Any international search investigation team gathering any chains of alleged evidence of the MH370 Boeing 777-200 should be properly tagging it. Moreover, potential debris evidence should be stored in ocean salt water for proper preservation and forensics. When pieces of MH370 are found, suitable protection of evidence and debris custody are vital for aircraft accident investigation and forensic analysis. Possible MH370 evidence must not be touched by human hand. Just as important, any alleged evidence definitely should not be left alone to dry out.

Awkwardly, the worldwide attention to the MH370 mystery has created an urgency of widespread gathering of any aspects of sea trash, as a possible sighting of the location of the missing Boeing 777-200 aircraft. Equally as vital, alleged evidence of possible aircraft debris are not being collected properly and tagged appropriately to exactly pinpoint the Global Positioning System coordinates of where any suspected MH370 debris may be found.

Man against Nature, Man against Time.

With all of the scientific-based advances in technology available at our disposal, we find ourselves unable to solve this mystery. Just as irrefutable, we have found the Indian Ocean to be a formidable challenge.

Have we underestimated the task at hand? Are we even looking in the right place at any given time?

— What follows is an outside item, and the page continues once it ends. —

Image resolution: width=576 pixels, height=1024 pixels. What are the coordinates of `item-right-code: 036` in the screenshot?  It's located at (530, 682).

What is baffling to us in answering these questions is that we have the satellite capability to find a snake on a rock, but we can’t find an airplane in the ocean?

As time goes on and day after day, our hopes are raised with reports of yet another “sighting of something,” only to find out later that the objects found are simply more ocean debris. We remain caught in a cycle of hope and dismay.

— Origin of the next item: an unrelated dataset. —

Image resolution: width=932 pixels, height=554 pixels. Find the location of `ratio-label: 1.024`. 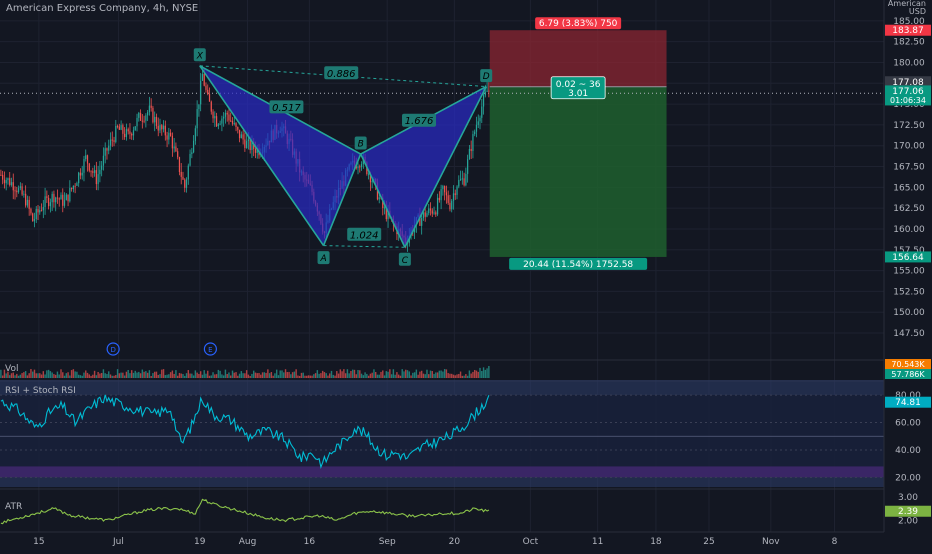

ratio-label: 1.024 is located at coordinates (364, 236).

Inside Reuters, Fox News, and The Telegraph (U.K.), “calls for streaming the crucial ‘black-box’ data in ‘the cloud’ continue.” Beyond the 30-day conventional ‘black-box’ limitations, the search for the MH370 ‘black-box’ becomes increasingly fruitless in regards to time and access to critical cockpit discussions, aircraft flight conditions, and engine performance data lost. More aviation and aeronautics experts will begin to make similar calls for compulsory ‘black-box’ data management backup-systems in international digital-age aviation. Such aviation backup-systems will enmesh ‘the cloud’, ‘big data’, wireless-mobile, and social media-based communication.

“Pray for MH370”

At this point most of us have resigned ourselves to the conclusion that MH370 may have crashed. But, it is only human nature to somehow cling to the remote possibility that maybe MH370 ended up someplace else, intact.

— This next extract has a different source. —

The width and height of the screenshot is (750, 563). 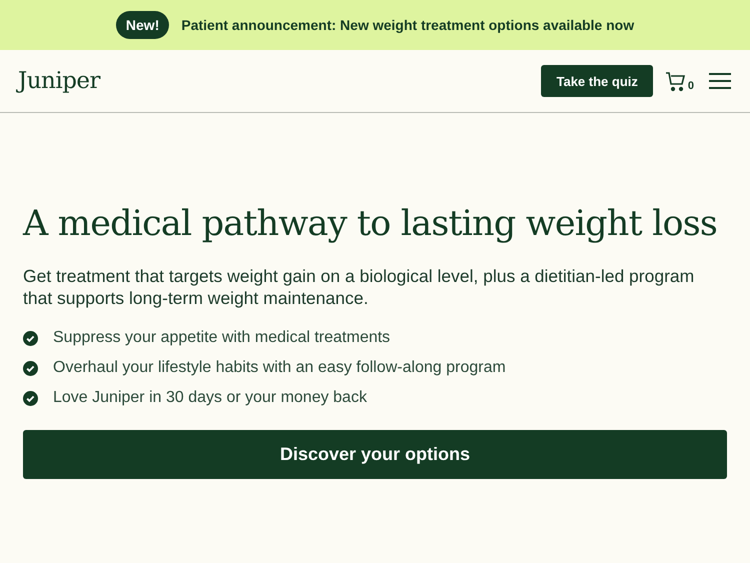 What do you see at coordinates (280, 368) in the screenshot?
I see `benefit-text: Overhaul your lifestyle habits with an easy follow-along program` at bounding box center [280, 368].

It goes without saying that the prolonged and uncertain nature of this search operation does very little to ease what must be profound anguish felt by the families and friends of the 239 passengers and crew lost aboard Malaysia Flight 370. One can only imagine the enormous sense of loss, uncertainty, and grief, which have consumed these families’ and friends’ lives, since March 8, 2014.

After adversity, life is about the ‘courage of a comeback.’

King James scripture bestows now in the season of Lent, “… The Lord gave, and The Lord hath taken away,” (Job 1:21) for he truly gave to Job, but he never took a single thing.

The MH370 mystery is not measured by the pieces of debris we find in the ocean, but by the moments that cast fresh light on the human secrets underneath this incredibly human story.

So, from the depth of the oceans, we all rise again.